Content Page Style Benefits

  • A TOC macro for your page with minimal heading structure in place
  • encourage authors to think of their pages in the broader sense when writing an explanation for what it is
  • provide an annotated entry for aggregate pages to draw upon
  • encourage authors to think about how to structure headings so that the TOC makes for intuitive reading
  • opportunity for authors to pre-structure their doc for future editors to expand on

Requirements

The content page is the meat of the documentation. This is where all the diagrams, paragraphs and sources of truth lie. The content page must have:

  • A table of contents (TOC) macro at the top
  • Excerpt Macro within first H1 heading
  • Carefully planned headings
  • NO CHILD PAGES

Formatting

  • The TOC doesn’t have a heading by default so add one in paragraph bold that reads “Table of Contents”
  • Make sure to use an excerpt macro just under the first level 1 heading with a brief single sentence synopsis of the purpose of the page.
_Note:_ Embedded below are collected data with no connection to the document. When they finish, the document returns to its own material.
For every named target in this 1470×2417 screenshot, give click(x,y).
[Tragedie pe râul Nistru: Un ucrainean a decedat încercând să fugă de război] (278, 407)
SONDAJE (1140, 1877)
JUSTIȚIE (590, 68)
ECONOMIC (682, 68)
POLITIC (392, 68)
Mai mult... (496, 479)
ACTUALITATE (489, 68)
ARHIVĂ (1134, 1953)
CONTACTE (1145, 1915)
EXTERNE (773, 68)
This is to support the Aggregate Page Type usage of a dynamically annotated page tree.

A Deep Links Page is an Aggregate Page with links but not Child Pages.

The Deep Links Page is a necessity born out of the intertwined relationship of information. To ensure a consistency across documentation, only one style of presentation can be used. This necessarily means that other ways of finding the information are not used. Deep Links Pages help compensate.

Page Style Benefits

  • able to provide links based on aggregate topics not already present in document structure
  • be intentional about deep links by topic without confusing readers about location (eg: we don’t want to have two different ways of interpreting where to put documentation - just use a deeplinks page to overcome the limits of aggregation)

Requirements

  • Excerpt macro at the top
  • Hand-curated list of links
  • or use a macro that relies on labels
  • NO CONTENT
  • NO CHILD PAGES

Strategies

Deep Links pages are a necessity because it is not possible to build out the perfect documentation every time. There will always be sets of pages that go well together in different contexts. The best solution is to adopt a consistent organization and then use deep links pages to meet the needs for document aggregation that the organization doesn’t end up supporting.
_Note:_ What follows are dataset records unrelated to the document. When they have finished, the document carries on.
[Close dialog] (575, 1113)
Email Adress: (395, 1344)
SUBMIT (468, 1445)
You can always build up deep links pages by hand. While they do run the risk of getting out of date, you have to start somewhere.

Examples

Some common examples of deep links page uses.
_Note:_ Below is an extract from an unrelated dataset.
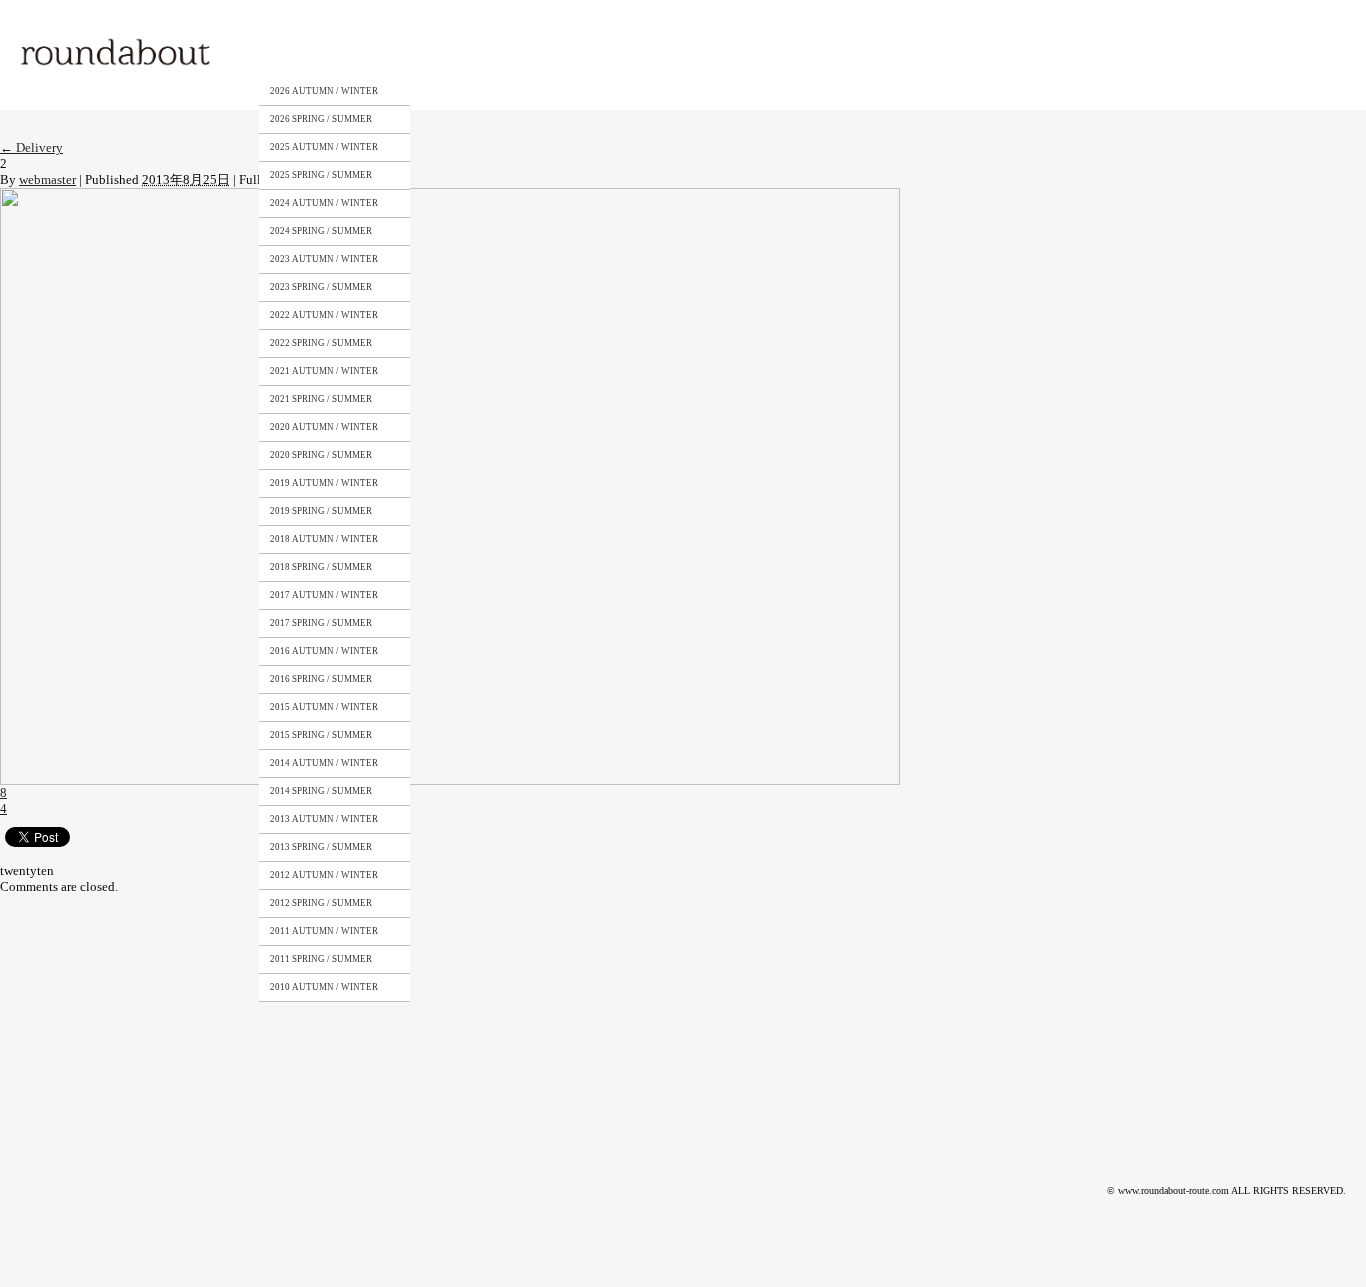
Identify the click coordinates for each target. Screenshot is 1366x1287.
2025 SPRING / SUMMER (321, 175)
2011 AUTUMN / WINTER (324, 931)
  • Support pages - often aggregate information together that clients may need but the information is scattered throughout the development pages

Text Styles

Text styles help explain when to use bold or italic fonts, paragraphs, bulleted lists, and more. I recommend keeping this simple lest your style guide become so hard to follow that people ignore it.

Page Relationships

Establish page types and how they relate to one another.